- Conference: Yankee Conference
- Record: 16–8 (7–3 YC)
- Head coach: Hugh Greer (16th season);
- Assistant coaches: Nick Rodis; George Wigton;
- Home arena: Hugh S. Greer Field House

= 1961–62 Connecticut Huskies men's basketball team =

American college basketball season

The 1961–62 Connecticut Huskies men's basketball team represented the University of Connecticut in the 1961–62 collegiate men's basketball season.

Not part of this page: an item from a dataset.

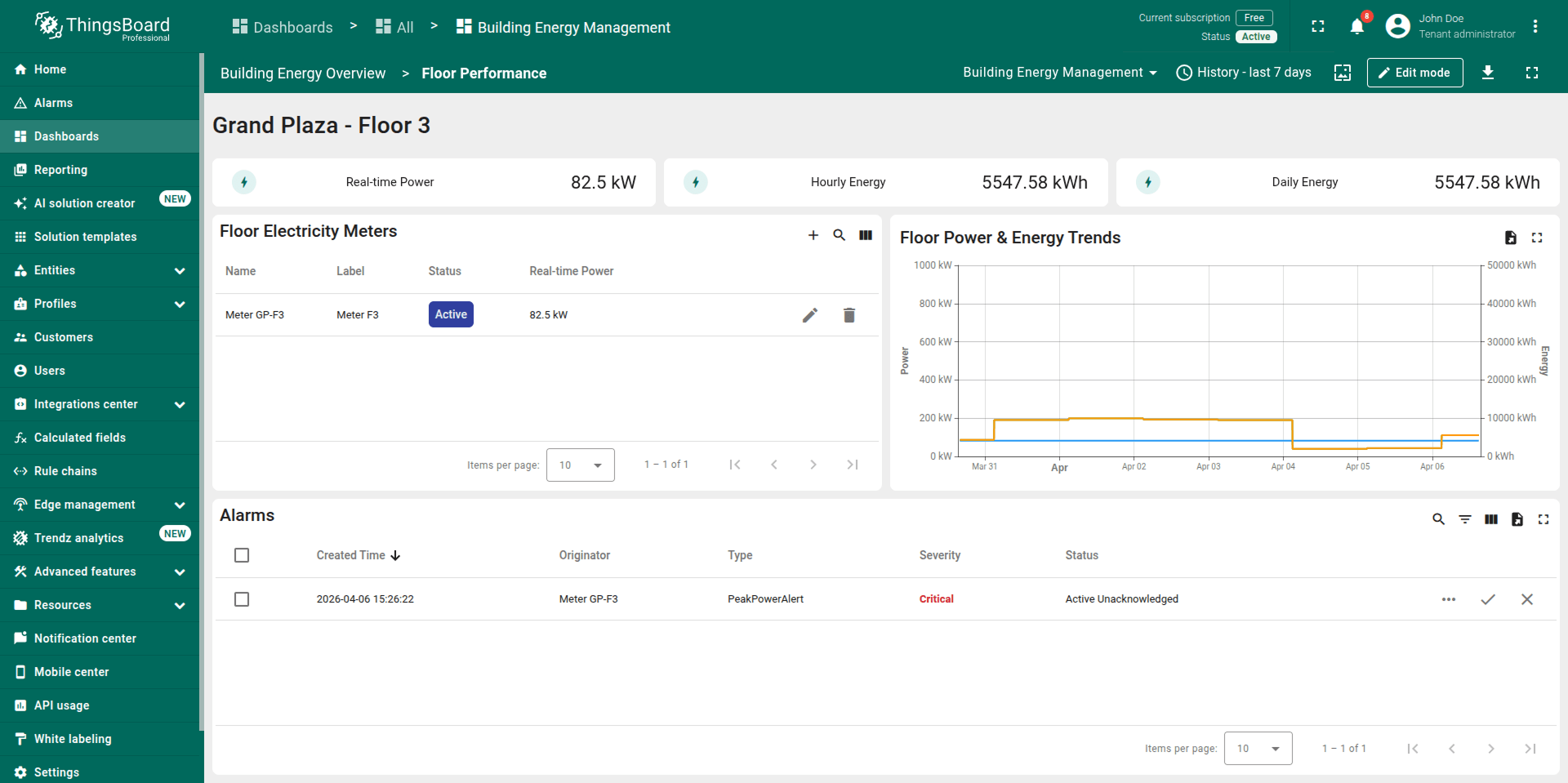Delete Meter GP-F3 using trash icon

click(849, 315)
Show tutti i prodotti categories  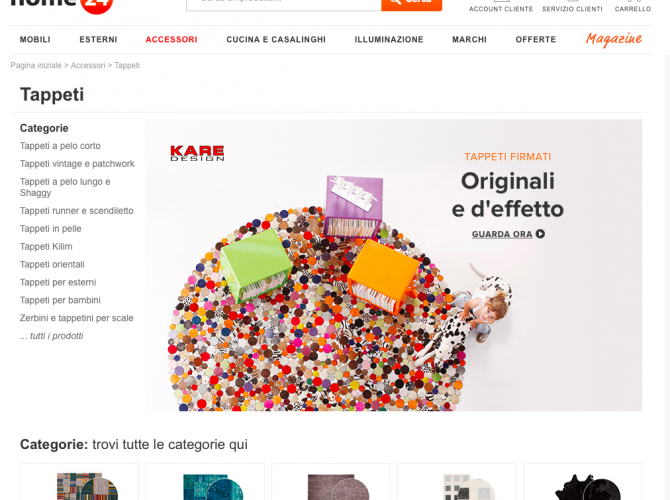coord(51,336)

The Huskies completed the season with a 16–8 overall record. The Huskies were members of the Yankee Conference, where they ended the season with a 7–3 record. The Huskies played their home games at Hugh S. Greer Field House in Storrs, Connecticut, and were led by sixteenth-year head coach Hugh Greer.

==Schedule ==

| Date time, TV | Rank^{#} | Opponent^{#} | Result | Record | Site (attendance) city, state |
Regular Season
| 12/2/1961* |  | Yale | W 82–64 | 1–0 | Hugh S. Greer Field House Storrs, CT |
| 12/6/1961* |  | at Harvard | W 79–68 | 2–0 | Malkin Athletic Center Cambridge, MA |
| 12/9/1961* |  | Boston College | W 78–71 | 3–0 | Hugh S. Greer Field House Storrs, CT |
| 12/12/1961 |  | at Massachusetts | W 76–65 | 4–0 (1–0) | Curry Hicks Cage Amherst, MA |
| 12/16/1961* |  | at Fordham | L 68–85 | 4–1 | Rose Hill Gymnasium New York, NY |
| 12/18/1961* |  | Brown | W 67–61 | 5–1 | Hugh S. Greer Field House Storrs, CT |
| 1/1/1962 |  | Maine | L 68–73 | 5–2 (1–1) | Hugh S. Greer Field House Storrs, CT |
| 1/6/1962* |  | Holy Cross | L 70–79 | 5–3 | Hugh S. Greer Field House Storrs, CT |
| 1/9/1962 |  | at Rhode Island | L 63–70 | 5–4 (1–2) | Keaney Gymnasium Kingston, RI |
| 1/11/1962 |  | New Hampshire | W 104–56 | 6–4 (2–2) | Hugh S. Greer Field House Storrs, CT |
| 1/13/1962* |  | Manhattan | W 69–68 | 7–4 | Hugh S. Greer Field House Storrs, CT |
| 1/27/1962 |  | at Vermont | W 67–63 | 8–4 (3–2) | Burlington, VT |
| 1/29/1962* |  | Loyola (New Orleans) | W 84–74 | 9–4 | Hugh S. Greer Field House Storrs, CT |
| 2/3/1962* |  | at Boston University | W 82–63 | 10–4 | Boston, MA |
| 2/6/1962* |  | American International | W 78–51 | 11–4 | Hugh S. Greer Field House Storrs, CT |
| 2/10/1962 |  | Vermont | W 91–57 | 12–4 (4–2) | Hugh S. Greer Field House Storrs, CT |
| 2/13/1962 |  | Massachusetts | W 72–56 | 13–4 (5–2) | Hugh S. Greer Field House Storrs, CT |
| 2/17/1962* |  | at Holy Cross | L 64–103 | 13–5 | Worcester, MA |
| 2/20/1962 |  | at Maine | L 68–70 | 13–6 (5–3) | Memorial Gymnasium Orono, ME |
| 2/23/1962* |  | at Rutgers | L 62–93 | 13–7 | College Avenue Gymnasium Newark, NJ |
| 2/27/1962 |  | New Hampshire | W 85–72 | 14–7 (6–3) | Hugh S. Greer Field House Storrs, CT |
| 3/3/1962 |  | Rhode Island | W 89–83 | 15–7 (7–3) | Hugh S. Greer Field House Storrs, CT |
| 3/5/1962* |  | Syracuse Rivalry | L 67–72 | 15–8 | Hugh S. Greer Field House Storrs, CT |
| 3/9/1962* |  | Colgate | W 94–78 | 16–8 | Hugh S. Greer Field House Storrs, CT |
*Non-conference game. ^{#}Rankings from AP Poll. (#) Tournament seedings in parentheses. All times are in Eastern Time.